PAGE EXCERPT:
╔══
Logic List Mailing Archive

New journal "Logical Methods in Computer Science"

L O G I C A L   M E T H O D S    I N   C O M P U T E R   S C I E N C E

Dear Colleague:

We are writing to inform you about a new open-access, online, refereed
journal: "Logical Methods in Computer Science". As an open-access
publication, the journal will be freely available on the web. This new
journal will be devoted to all theoretical and practical topics in
computer science related to logic in a broad sense.  You can find the
homepage at

		http://www.lmcs-online.org

The journal will open to submissions on September 1, 2004.

It will be published under the auspices of The International Federation
for Computational Logic: http://www.colognet.org/IFCoLog/. The journal
will technically be published as an overlay of the Computing Research
Repository (CoRR), see http://arxiv.org/archive/cs/intro.html.

On the homepage you find a flier and a leaflet containing the basic
information about the new journal. We would appreciate your posting and
distributing the information, and encouraging potential authors to submit
to Logical Methods in Computer Science.
╚══
SHORT EXERCISE 1:
Answer these questions about the journal announcement, one line each:
(a) On what date will the journal open to submissions?
(b) Under whose auspices will the journal be published?
(c) The journal will technically be published as an overlay of which repository?

DATA SUPPLIED:
╔══
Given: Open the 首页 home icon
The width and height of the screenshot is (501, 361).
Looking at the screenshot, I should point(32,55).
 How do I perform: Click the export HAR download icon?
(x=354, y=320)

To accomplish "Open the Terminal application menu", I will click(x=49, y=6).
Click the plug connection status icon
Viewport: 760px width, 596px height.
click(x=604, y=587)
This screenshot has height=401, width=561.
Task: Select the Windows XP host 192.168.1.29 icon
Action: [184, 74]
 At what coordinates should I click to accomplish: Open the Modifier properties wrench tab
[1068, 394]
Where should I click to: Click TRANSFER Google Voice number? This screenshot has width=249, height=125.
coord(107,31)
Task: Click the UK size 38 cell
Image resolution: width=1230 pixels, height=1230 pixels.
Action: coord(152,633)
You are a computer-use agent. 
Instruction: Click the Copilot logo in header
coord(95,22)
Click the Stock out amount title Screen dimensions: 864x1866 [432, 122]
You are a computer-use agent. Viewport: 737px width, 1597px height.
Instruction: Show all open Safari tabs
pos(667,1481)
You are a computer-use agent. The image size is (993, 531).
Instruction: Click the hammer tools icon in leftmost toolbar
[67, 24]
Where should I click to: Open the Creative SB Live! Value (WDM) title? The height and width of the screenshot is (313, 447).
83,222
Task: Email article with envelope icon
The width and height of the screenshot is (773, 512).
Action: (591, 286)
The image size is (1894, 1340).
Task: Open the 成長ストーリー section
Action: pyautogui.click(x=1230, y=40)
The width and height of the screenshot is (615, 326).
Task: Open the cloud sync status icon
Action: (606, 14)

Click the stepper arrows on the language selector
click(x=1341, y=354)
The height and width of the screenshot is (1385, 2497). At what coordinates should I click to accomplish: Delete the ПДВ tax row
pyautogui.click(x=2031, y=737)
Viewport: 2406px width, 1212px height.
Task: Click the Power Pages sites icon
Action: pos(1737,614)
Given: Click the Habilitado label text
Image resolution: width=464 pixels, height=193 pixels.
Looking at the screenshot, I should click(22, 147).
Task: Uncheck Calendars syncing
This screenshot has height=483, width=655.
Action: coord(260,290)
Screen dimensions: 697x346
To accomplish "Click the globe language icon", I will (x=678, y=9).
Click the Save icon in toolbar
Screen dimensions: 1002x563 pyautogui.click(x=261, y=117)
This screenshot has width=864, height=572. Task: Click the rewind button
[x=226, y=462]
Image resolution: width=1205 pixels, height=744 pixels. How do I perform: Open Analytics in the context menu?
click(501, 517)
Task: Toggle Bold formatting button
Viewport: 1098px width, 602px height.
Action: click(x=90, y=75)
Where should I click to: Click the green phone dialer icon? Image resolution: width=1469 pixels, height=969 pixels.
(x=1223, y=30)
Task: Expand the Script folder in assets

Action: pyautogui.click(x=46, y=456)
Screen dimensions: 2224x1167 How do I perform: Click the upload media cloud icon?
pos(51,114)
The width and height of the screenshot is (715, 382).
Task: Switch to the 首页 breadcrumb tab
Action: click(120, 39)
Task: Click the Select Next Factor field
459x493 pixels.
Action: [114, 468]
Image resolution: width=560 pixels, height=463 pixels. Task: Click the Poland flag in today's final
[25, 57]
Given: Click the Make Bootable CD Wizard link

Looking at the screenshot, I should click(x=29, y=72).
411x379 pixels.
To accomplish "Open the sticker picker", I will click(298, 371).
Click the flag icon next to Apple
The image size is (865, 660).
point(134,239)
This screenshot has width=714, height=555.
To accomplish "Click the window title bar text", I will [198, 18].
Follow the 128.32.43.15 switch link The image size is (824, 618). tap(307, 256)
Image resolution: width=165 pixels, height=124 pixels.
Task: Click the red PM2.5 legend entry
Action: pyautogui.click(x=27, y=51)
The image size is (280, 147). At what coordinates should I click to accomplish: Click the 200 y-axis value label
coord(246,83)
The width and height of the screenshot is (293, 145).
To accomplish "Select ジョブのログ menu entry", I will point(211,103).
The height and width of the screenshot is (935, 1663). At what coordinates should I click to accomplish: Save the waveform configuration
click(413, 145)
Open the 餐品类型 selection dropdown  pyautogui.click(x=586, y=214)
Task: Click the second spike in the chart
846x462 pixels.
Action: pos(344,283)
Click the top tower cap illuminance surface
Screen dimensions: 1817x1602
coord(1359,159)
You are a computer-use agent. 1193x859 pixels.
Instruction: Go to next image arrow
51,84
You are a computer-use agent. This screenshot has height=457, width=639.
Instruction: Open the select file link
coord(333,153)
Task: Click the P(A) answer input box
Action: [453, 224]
╚══
SHORT EXERCISE 2: State how many lines of the records contain the word "language", and give only the number.

RESPONSE 1:
(a) September 1, 2004
(b) The International Federation for Computational Logic
(c) The Computing Research Repository (CoRR)

RESPONSE 2: 2